■ Extrait retenu ■
#####
Marine Le Pen peut-elle encore échapper à l’inéligibilité ?

Deux brillants avocats, Léonard Zerbib et Pierre Gentillet, réagissent à la condamnation de Marine Le Pen.

PALAIS DE L'ÉLYSÉE

Deux brillants avocats, Léonard Zerbib et Pierre Gentillet, réagissent à la condamnation de Marine Le Pen.

Ce lundi 31 mars, Marine Le Pen a été reconnue coupable de détournement de fonds publics à hauteur de 474.000 euros. Pour cela, elle a été condamnée à deux ans de prison ferme (sous bracelet électronique) et cinq ans d’inéligibilité. Cela, avec exécution provisoire.
#####
■ Consigne A ■
Recopiez l'extrait à l'identique, en commençant à « Marine Le Pen peut-elle » et en terminant à « avec exécution provisoire. ».
■ Consigne B ■
Répondez d'après l'extrait :
(i) Quels sont les noms des deux avocats qui réagissent ?
(ii) À hauteur de quel montant Marine Le Pen a-t-elle été reconnue coupable de détournement de fonds publics ?
(iii) Pour combien d'années d'inéligibilité a-t-elle été condamnée ?
Veuillez vous appuyer uniquement sur l'extrait, sans aucune autre source.

■ Jeu de données ■
#####
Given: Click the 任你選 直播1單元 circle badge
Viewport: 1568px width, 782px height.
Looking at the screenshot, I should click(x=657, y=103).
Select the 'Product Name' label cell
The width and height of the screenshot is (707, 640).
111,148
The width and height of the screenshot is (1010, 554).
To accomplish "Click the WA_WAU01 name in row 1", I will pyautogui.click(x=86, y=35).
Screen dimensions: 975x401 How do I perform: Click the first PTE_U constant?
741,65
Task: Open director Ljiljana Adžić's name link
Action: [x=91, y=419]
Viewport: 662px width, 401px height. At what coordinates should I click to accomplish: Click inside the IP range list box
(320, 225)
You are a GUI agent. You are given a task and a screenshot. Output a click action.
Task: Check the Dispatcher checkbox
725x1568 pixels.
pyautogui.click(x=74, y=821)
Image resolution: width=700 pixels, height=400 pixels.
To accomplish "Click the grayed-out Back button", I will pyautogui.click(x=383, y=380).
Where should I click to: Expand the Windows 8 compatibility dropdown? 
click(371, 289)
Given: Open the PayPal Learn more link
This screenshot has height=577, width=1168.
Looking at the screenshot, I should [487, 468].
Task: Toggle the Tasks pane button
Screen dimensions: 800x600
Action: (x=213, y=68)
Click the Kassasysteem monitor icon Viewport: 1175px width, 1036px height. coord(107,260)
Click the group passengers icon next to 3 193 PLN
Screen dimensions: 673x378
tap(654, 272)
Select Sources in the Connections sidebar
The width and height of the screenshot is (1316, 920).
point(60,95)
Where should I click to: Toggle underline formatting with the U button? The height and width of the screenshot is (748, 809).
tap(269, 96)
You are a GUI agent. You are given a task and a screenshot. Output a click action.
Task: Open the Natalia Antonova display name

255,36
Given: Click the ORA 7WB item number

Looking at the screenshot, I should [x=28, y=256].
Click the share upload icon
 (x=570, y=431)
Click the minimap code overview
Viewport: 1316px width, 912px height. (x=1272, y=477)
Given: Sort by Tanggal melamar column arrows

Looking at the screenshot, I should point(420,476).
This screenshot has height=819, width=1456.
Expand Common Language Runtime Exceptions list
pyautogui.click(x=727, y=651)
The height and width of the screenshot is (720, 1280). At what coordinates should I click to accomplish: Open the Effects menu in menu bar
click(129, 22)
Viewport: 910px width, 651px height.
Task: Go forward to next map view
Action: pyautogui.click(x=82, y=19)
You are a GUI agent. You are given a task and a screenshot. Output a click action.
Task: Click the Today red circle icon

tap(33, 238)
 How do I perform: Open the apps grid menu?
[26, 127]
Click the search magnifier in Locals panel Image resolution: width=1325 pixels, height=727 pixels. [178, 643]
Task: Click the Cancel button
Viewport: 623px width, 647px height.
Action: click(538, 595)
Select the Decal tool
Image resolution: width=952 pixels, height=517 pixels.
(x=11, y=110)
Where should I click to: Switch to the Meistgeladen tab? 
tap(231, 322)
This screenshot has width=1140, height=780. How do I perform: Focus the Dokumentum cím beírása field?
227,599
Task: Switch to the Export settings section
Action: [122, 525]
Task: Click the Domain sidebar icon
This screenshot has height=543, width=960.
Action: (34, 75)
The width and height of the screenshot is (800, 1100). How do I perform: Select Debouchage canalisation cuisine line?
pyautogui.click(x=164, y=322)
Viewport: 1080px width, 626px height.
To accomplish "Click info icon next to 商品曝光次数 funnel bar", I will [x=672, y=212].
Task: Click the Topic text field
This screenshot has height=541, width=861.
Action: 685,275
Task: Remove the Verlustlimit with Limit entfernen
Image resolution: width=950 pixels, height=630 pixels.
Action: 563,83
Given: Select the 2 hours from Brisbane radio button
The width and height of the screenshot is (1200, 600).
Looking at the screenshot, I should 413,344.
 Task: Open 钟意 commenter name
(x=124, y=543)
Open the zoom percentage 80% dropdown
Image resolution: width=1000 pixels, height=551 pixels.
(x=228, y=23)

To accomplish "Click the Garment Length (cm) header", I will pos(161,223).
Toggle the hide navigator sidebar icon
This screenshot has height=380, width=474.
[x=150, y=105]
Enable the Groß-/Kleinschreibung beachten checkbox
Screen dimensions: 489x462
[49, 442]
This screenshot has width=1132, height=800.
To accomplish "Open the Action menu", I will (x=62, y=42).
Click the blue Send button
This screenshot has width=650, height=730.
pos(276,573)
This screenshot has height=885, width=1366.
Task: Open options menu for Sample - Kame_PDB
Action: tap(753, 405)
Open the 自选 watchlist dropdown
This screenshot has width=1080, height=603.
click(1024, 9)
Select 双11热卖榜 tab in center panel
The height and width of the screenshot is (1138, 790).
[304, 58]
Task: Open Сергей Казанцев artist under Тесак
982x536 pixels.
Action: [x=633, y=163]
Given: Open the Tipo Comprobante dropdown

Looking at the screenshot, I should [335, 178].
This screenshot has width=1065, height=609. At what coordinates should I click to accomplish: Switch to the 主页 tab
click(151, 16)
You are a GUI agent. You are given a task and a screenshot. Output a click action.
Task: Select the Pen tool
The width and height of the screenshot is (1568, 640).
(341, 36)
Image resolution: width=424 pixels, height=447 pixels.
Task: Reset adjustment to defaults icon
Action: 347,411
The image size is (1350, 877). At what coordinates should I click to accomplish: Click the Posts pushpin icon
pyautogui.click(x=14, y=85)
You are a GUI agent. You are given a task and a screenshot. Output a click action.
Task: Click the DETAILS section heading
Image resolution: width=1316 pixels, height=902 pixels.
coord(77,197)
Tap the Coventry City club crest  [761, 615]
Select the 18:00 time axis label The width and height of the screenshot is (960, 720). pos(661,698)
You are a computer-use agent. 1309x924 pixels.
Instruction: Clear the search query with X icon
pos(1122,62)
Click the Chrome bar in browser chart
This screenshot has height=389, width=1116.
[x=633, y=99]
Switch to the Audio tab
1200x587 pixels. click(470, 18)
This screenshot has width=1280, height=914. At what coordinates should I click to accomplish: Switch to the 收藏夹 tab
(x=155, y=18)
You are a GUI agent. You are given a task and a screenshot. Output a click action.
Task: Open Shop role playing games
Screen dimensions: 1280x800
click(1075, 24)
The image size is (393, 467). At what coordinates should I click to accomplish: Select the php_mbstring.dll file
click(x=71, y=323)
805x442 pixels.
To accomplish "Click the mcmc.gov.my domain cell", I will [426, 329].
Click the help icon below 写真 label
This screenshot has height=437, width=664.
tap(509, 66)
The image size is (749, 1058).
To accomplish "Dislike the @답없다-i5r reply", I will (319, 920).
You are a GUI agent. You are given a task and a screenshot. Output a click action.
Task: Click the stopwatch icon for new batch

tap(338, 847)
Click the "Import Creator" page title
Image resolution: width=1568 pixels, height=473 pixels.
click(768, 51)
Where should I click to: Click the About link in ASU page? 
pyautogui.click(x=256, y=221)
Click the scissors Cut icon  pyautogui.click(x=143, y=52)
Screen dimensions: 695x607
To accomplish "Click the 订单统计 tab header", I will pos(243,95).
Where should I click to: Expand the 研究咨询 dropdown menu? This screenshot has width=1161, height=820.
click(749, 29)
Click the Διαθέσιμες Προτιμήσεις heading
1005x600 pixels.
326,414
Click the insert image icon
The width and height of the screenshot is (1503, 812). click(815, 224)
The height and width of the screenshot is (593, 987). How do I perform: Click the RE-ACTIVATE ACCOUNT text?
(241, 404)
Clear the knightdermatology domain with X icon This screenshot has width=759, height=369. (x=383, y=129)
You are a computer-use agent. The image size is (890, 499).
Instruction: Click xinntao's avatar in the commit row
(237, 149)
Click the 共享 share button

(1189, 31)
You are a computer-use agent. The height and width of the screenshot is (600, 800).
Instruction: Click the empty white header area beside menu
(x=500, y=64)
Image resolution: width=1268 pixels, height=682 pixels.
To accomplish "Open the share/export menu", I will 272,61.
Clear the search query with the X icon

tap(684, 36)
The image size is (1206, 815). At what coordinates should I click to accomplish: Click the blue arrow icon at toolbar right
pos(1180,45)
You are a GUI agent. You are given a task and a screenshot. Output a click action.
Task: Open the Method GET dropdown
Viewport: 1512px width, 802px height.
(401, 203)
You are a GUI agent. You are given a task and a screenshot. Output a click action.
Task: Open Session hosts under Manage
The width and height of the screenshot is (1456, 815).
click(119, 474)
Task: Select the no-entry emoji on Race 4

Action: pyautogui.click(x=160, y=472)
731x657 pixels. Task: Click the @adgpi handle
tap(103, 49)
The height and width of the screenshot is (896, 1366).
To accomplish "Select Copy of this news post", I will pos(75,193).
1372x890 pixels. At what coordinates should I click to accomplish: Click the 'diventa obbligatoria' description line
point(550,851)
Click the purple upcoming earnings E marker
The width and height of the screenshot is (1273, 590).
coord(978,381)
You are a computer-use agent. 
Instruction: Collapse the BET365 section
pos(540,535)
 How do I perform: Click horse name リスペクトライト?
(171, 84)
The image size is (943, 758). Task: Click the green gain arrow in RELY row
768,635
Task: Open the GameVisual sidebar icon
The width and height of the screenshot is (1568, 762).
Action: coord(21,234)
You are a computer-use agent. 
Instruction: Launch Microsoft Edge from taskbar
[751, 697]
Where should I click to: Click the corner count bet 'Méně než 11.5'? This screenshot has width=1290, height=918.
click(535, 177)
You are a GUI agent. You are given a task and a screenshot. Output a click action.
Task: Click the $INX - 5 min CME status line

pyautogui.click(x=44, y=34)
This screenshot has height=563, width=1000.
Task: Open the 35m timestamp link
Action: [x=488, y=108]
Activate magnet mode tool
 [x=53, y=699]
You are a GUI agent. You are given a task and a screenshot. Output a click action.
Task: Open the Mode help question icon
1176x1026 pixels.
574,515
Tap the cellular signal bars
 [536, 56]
#####
■ Résultat attendu A ■
Marine Le Pen peut-elle encore échapper à l’inéligibilité ?

Deux brillants avocats, Léonard Zerbib et Pierre Gentillet, réagissent à la condamnation de Marine Le Pen.

PALAIS DE L'ÉLYSÉE

Deux brillants avocats, Léonard Zerbib et Pierre Gentillet, réagissent à la condamnation de Marine Le Pen.

Ce lundi 31 mars, Marine Le Pen a été reconnue coupable de détournement de fonds publics à hauteur de 474.000 euros. Pour cela, elle a été condamnée à deux ans de prison ferme (sous bracelet électronique) et cinq ans d’inéligibilité. Cela, avec exécution provisoire.

■ Résultat attendu B ■
(i) Léonard Zerbib et Pierre Gentillet
(ii) 474.000 euros
(iii) Cinq ans